**EXERCISE DATA:**
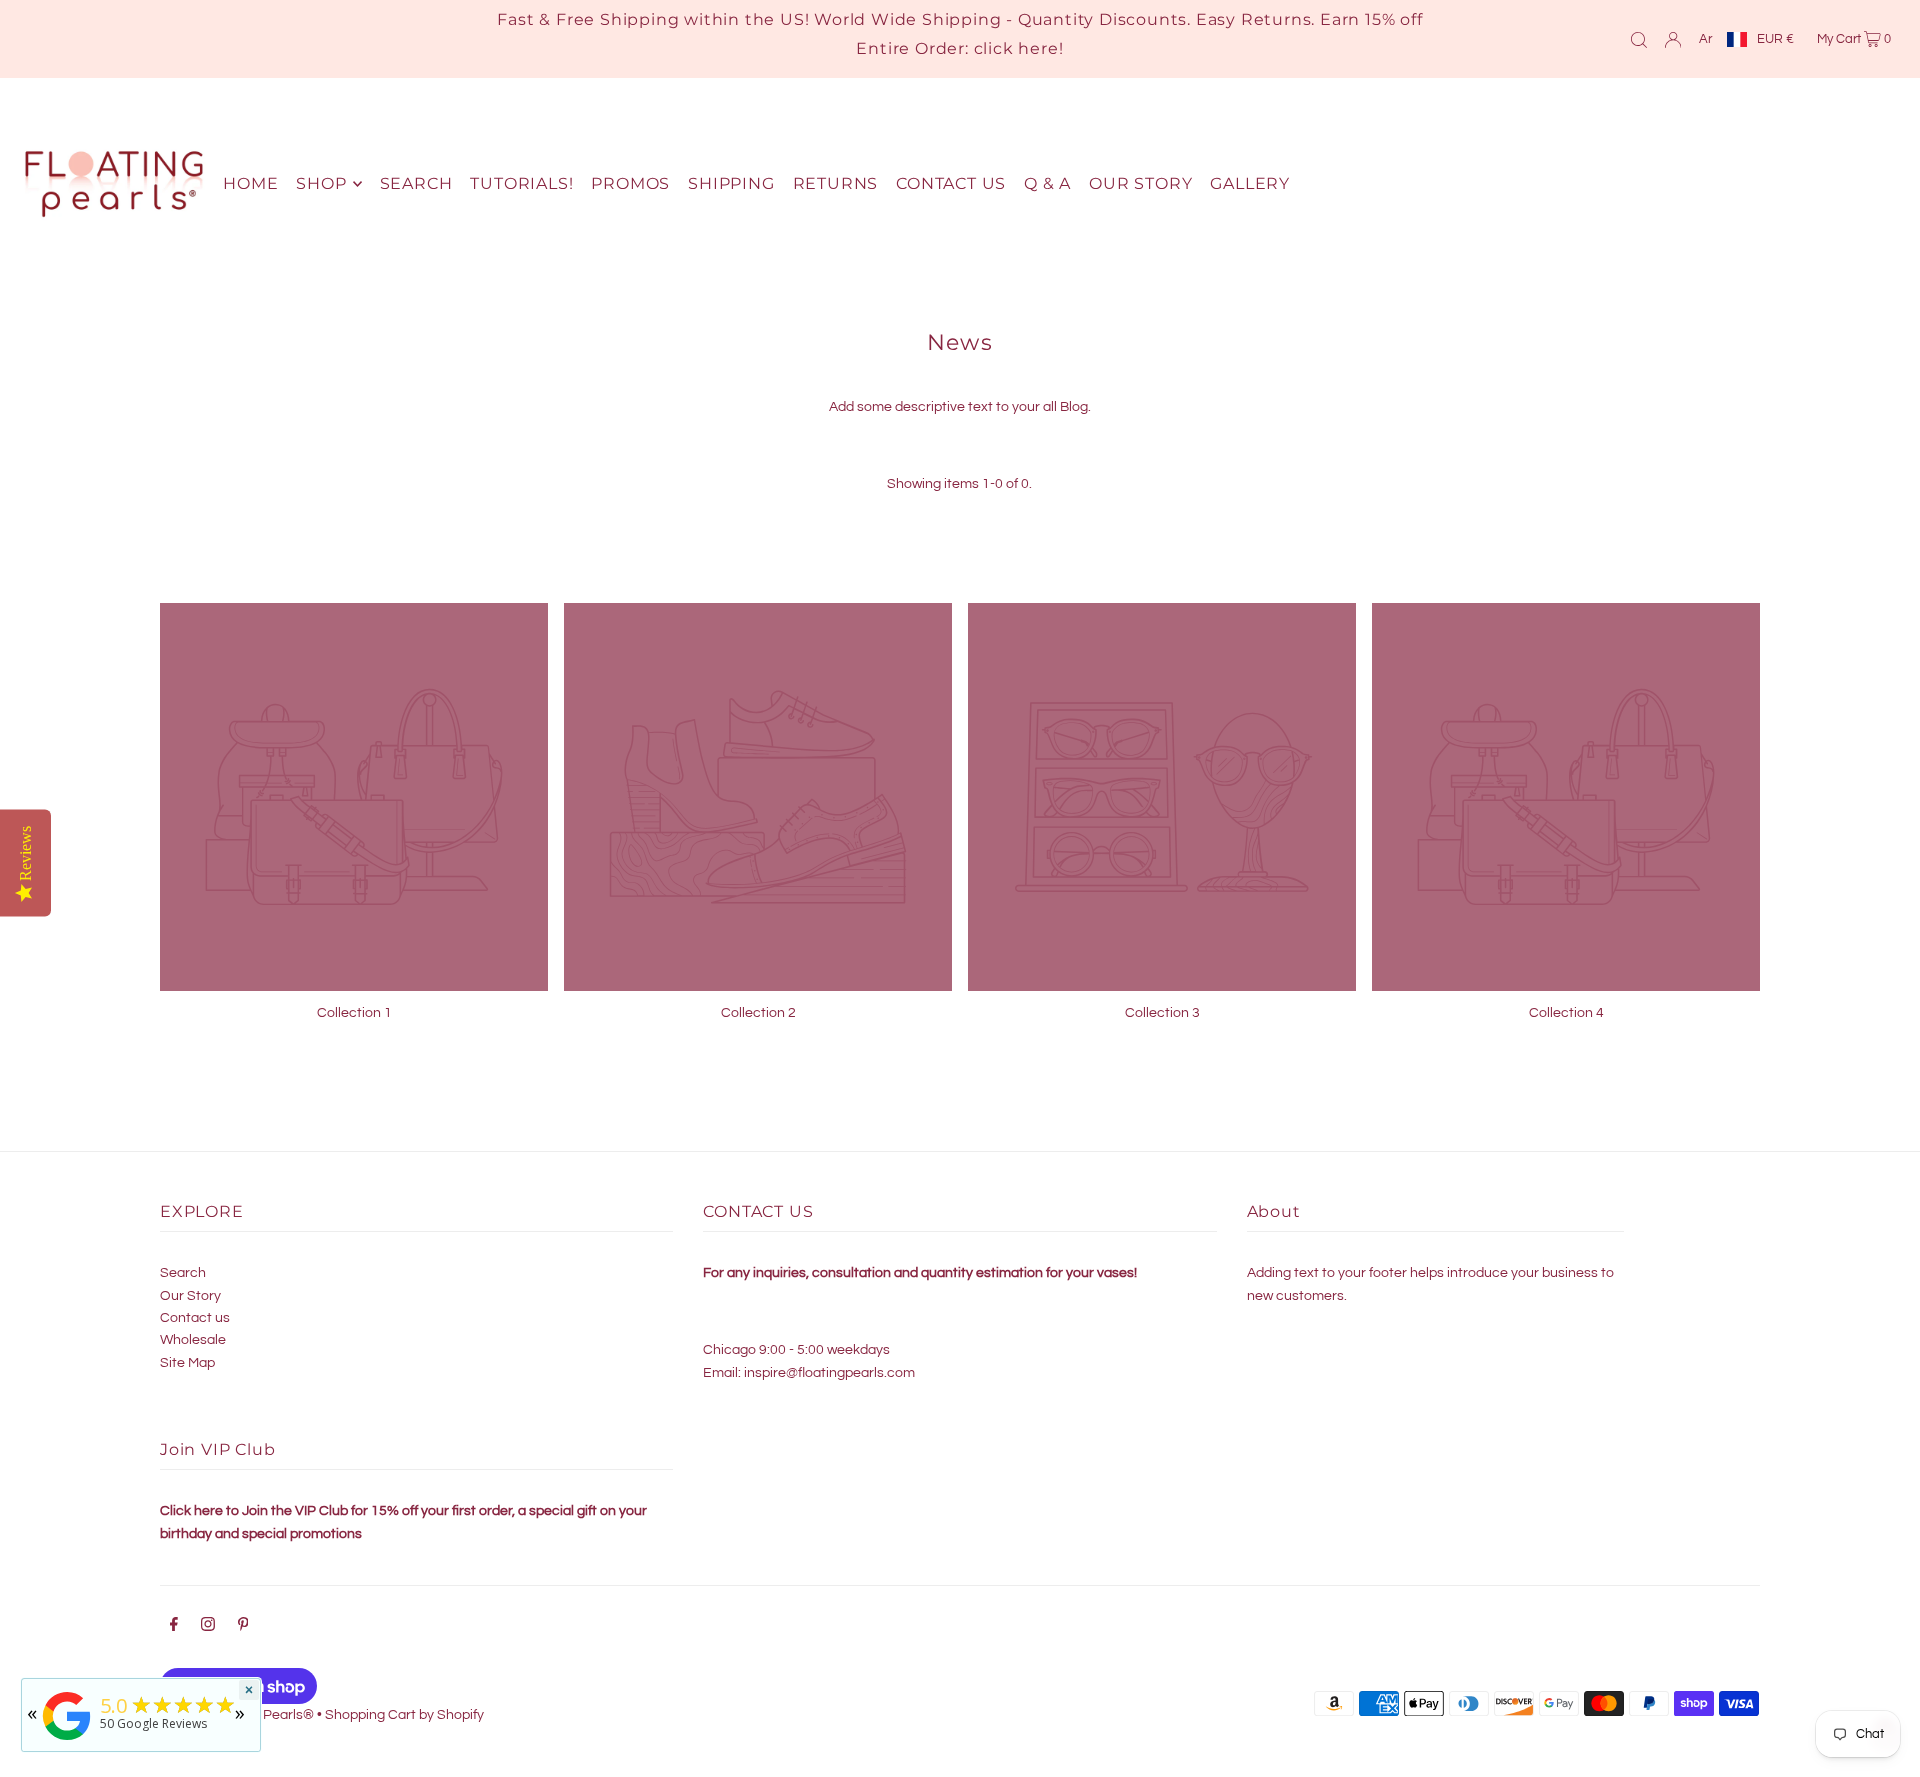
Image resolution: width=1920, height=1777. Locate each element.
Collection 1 (354, 1013)
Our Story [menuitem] (1140, 183)
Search (183, 1273)
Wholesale (193, 1340)
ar (1705, 39)
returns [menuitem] (836, 183)
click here (1016, 48)
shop (321, 183)
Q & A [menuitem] (1047, 183)
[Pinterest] (243, 1627)
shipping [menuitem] (731, 183)
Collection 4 (1566, 1013)
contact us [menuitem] (951, 183)
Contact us (195, 1318)
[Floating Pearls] (67, 1740)
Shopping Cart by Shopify (404, 1715)
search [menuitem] (416, 183)
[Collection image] (354, 797)
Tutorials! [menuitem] (521, 183)
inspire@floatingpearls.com (829, 1373)
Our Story (190, 1296)
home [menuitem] (250, 183)
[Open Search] (1639, 39)
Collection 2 (758, 1013)
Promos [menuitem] (630, 183)
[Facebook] (174, 1627)
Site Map (187, 1363)
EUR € (1775, 39)
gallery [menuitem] (1250, 183)
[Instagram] (208, 1627)
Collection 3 (1162, 1013)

**GIVEN TASK:**
Rewrite the listing above, replacing "menuitem" with "menu item" everywhere it occurs and keeping everything else the same. Omit the pictures from your answer.

**FINAL RESULT:**
Image resolution: width=1920, height=1777. Locate each element.
Collection 1 (354, 1013)
Our Story [menu item] (1140, 183)
Search (183, 1273)
Wholesale (193, 1340)
ar (1705, 39)
returns [menu item] (836, 183)
click here (1016, 48)
shop (321, 183)
Q & A [menu item] (1047, 183)
[Pinterest] (243, 1627)
shipping [menu item] (731, 183)
Collection 4 (1566, 1013)
contact us [menu item] (951, 183)
Contact us (195, 1318)
[Floating Pearls] (67, 1740)
Shopping Cart by Shopify (404, 1715)
search [menu item] (416, 183)
[Collection image] (354, 797)
Tutorials! [menu item] (521, 183)
inspire@floatingpearls.com (829, 1373)
Our Story (190, 1296)
home [menu item] (250, 183)
[Open Search] (1639, 39)
Collection 2 (758, 1013)
Promos [menu item] (630, 183)
[Facebook] (174, 1627)
Site Map (187, 1363)
EUR € (1775, 39)
gallery [menu item] (1250, 183)
[Instagram] (208, 1627)
Collection 3 (1162, 1013)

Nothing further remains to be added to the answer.